"Yes, Coach."
"Weight room. Tomorrow. 5 AM. Don't be late."
"Yes, Coach."
He walks away. That was the conversation. The entire conversation. I have been in this building for six hours and I have had exactly one extended conversation (Gerald at the desk), received one plate of biscotti from an unknown benefactor, been hip-checked by a Russian glacier, and been assigned a 5 AM appointment with weights by a man who communicates with the verbal economy of a traffic signal.
I change out of my gear. There's a second biscotti on the shelf of my stall, placed there while I was on the ice. The sticky note reads:
The first day is the worst day. Tomorrow is better. - L
I don't know who L is. I take the biscotti.
The drive to my apartment takes fourteen minutes. The apartment is team-arranged housing in a complex near Buckhead. One bedroom, furnished, clean in the way that hotel rooms are clean, with no personality and no history and noevidence that a human being has ever lived here. There is a couch, a television, a bed, a kitchen with appliances I have not yet turned on. The refrigerator contains the groceries that a team nutritionist stocked before I arrived: chicken breasts, brown rice, broccoli, eggs, and a protein shake that looks like it was formulated by someone who has never prioritized flavor.
I sit on the couch. I call my sister.
Becca is sixteen and smarter than me and the only person in my life who has never required me to perform. When I say "it was big," she hears the real sentence underneath it, which is "I'm overwhelmed and I don't know if I belong here." When I say "someone left me cookies," she hears "someone was kind to me and kindness made me want to cry." Becca hears the frequency beneath the words the way a musician hears the note beneath the note.
"How was it?"
"Big."
"Were they nice?"
"Someone left me cookies."
"See? You're going to be fine."
I tell her about the speed and the hip check and the weight room appointment and Jonah Park's opinions on pad see ew. I do not tell her about the feeling. I do not tell her about the locker room, where four couples exist in overlapping orbits of casual intimacy (a hand on a neck, a glance across the room, a thermos passed through a bench door, a phone call in Portuguese with a warmth that shouldn't be possible from a man who talks to goalposts), and how watching those orbits made something in my chest tighten in a way that I am not prepared to examine.

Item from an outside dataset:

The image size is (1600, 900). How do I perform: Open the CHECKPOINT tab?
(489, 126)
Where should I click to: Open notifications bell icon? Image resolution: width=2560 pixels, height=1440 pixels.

"Get some sleep," Becca says. "And eat the cookies."
"I already ate them."
"That's my brother. Eating his feelings since 2007."
I laugh. The laugh is real but small. I hang up. The apartment is quiet. Atlanta is outside the window, a city I do not know, making sounds I do not recognize, offering a future I am not sure I am ready for.
I sit on the couch for a long time. Then I take out my phone. I open the browser. The search bar is empty. The cursor blinks, a small vertical line, patient and persistent, waiting for me to type something.
I don't know what I would type.
I close the browser. I turn off the phone. I go to bed.
The furnished apartment is dark and the sheets are clean and the pillow is the wrong firmness and the ceiling is not my ceiling and nothing about this place is mine. Not yet. Maybe not ever. The 4th overall pick is supposed to feel like an arrival. It feels like a departure. I have left Duluth and I have left my father's coaching and my mother's kitchen and Becca's running commentary and the lake in winter and the life I understood, and I have arrived in a city where men love each other openly and a stranger leaves biscotti in my stall and the search bar blinks and blinks and blinks and I do not type anything because I am not ready to see what the search would find.
The cursor blinks in my mind the way it blinked on the screen. Patient. Persistent. Waiting.
I close my eyes. I do not sleep for a long time.
DECLAN
The press box at the Atlanta Reapers' practice facility is a glass room suspended above the ice, and from up here the game looks like a language.
Not the game itself. The team. The way thirty men move around each other with the calibrated awareness of people who share a nervous system. I've covered hockey for three years as a freelancer, writing for The Athletic and ESPN Digital and SB Nation, building a portfolio of features and game recaps and analytical deep dives that eventually, after 847 bylines and a dozen unanswered job applications, earned me this: a full-time beat assignment at the Atlanta Journal-Constitution covering the most compelling team in professional sports.
My name is Declan Osei. I'm twenty-seven years old. I grew up in East Atlanta, moved here from Accra when I was seven, got my journalism degree from UGA, and have spent every day since graduation trying to get to exactly this chair in exactly this press box covering exactly this team. The Reapers are the story. Four openly queer couples on one roster. An expansion team that went from league joke to playoff contender in three seasons. A culture that the sports world can't stop writing about and can't quite explain. Every major outlet has done the Reaperspiece. ESPN. Sports Illustrated. The Players' Tribune. They all fly in, spend three days, write the same article about courage and visibility, and fly out.